Immigration : des plaintes contre le coût des tests de français

Bilinguisme (archives)

Deux plaintes ont été déposées auprès du Commissaire aux langues officielles du Canada au sujet du coût des tests de français pour les demandeurs de résidences permanentes.

La conseillère consulaire pour l'Ontario et le Manitoba, Francine Watkins, et l'Association Français du monde à Toronto dénoncent le fait que les francophones doivent payer davantage que les anglophones pour passer les tests dans leur langue. Ils estiment qu'ils font l'objet d'un traitement inéquitable.

« On considère que ça prend des proportions très importantes et que les coûts ont tendance à sans cesse augmenter. Donc on s'est dit qu'il était temps d'agir. » — Yan Chantrel, conseiller élu à l'Assemblée des Français à l'étranger pour les Français du Canada

Le conseiller élu à l'Assemblée des Français de l'étranger pour les Français du Canada, Yan Chantrel, appuie cette démarche et explique avoir reçu des doléances à ce sujet. « On a eu beaucoup de personnes qui nous ont sollicités par rapport à ce problème-là . On s'est aperçu que c'était vraiment une vraie problématique, beaucoup de personnes francophones ressentent très très mal cette discrimination. »

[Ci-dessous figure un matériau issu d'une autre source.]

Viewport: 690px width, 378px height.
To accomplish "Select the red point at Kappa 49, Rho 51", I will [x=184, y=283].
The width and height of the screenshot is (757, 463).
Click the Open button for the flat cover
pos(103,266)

À titre d'exemple, il soutient que le test de français à Vancouver s'élève à 420 $ tandis que celui en anglais est de 265 $.

« À l'échelle du Canada les coûts sont similaires pour les tests en anglais dans toutes les villes, ce qui n'est pas le cas pour les tests de français qui sont toujours plus élevés que les tests en anglais et voire beaucoup plus élevés dans certaines villes comme Vancouver qui fait partie des plus élevés ou Edmonton qui est très élevé », explique Yan Chantrel.

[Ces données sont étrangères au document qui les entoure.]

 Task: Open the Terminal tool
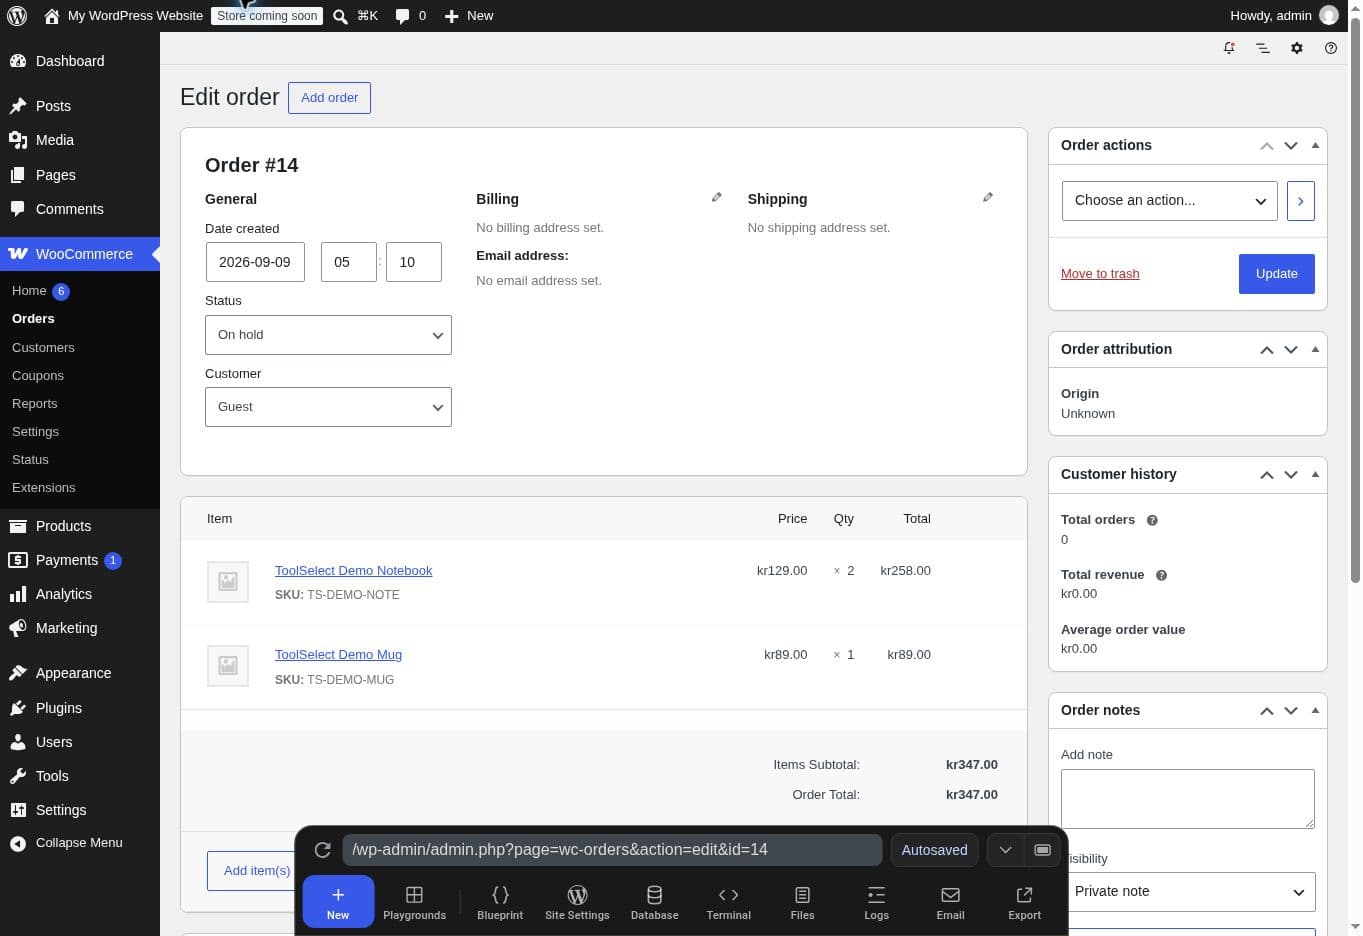click(x=728, y=902)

Les groupes déplorent également que les délais de traitements pour les tests en français soient plus longs que pour ceux en anglais.

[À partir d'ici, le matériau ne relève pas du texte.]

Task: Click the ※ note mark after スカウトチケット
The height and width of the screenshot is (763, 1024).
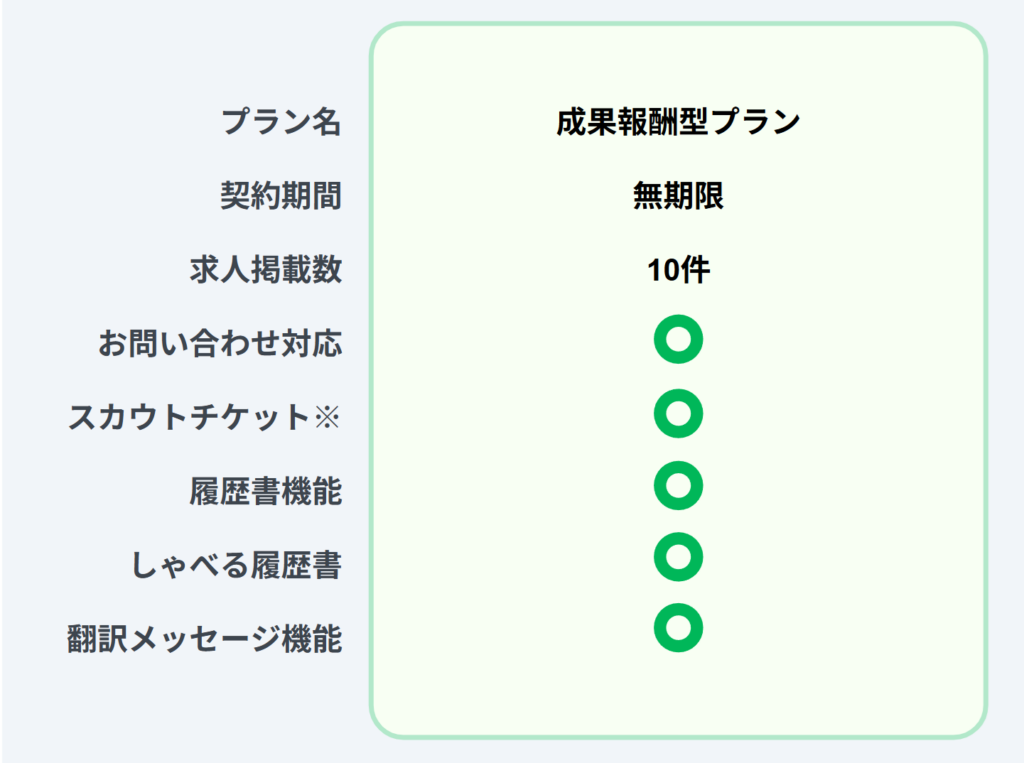Action: click(x=327, y=417)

M. Chantrel ajoute que la situation a été soulignée auprès de Citoyenneté et Immigration Canada qui n'a selon lui pas donné une suite satisfaisante. « On a préféré porter plainte puisque la réponse n'était pas satisfaisante. Et, en aucun cas, nous n'avons une réponse du ministère comme quoi il y avait une enquête », enchaîne-t-il.

Il soutient que les plaignants sont prêts à mener « ce combat le plus haut qu'il soit ».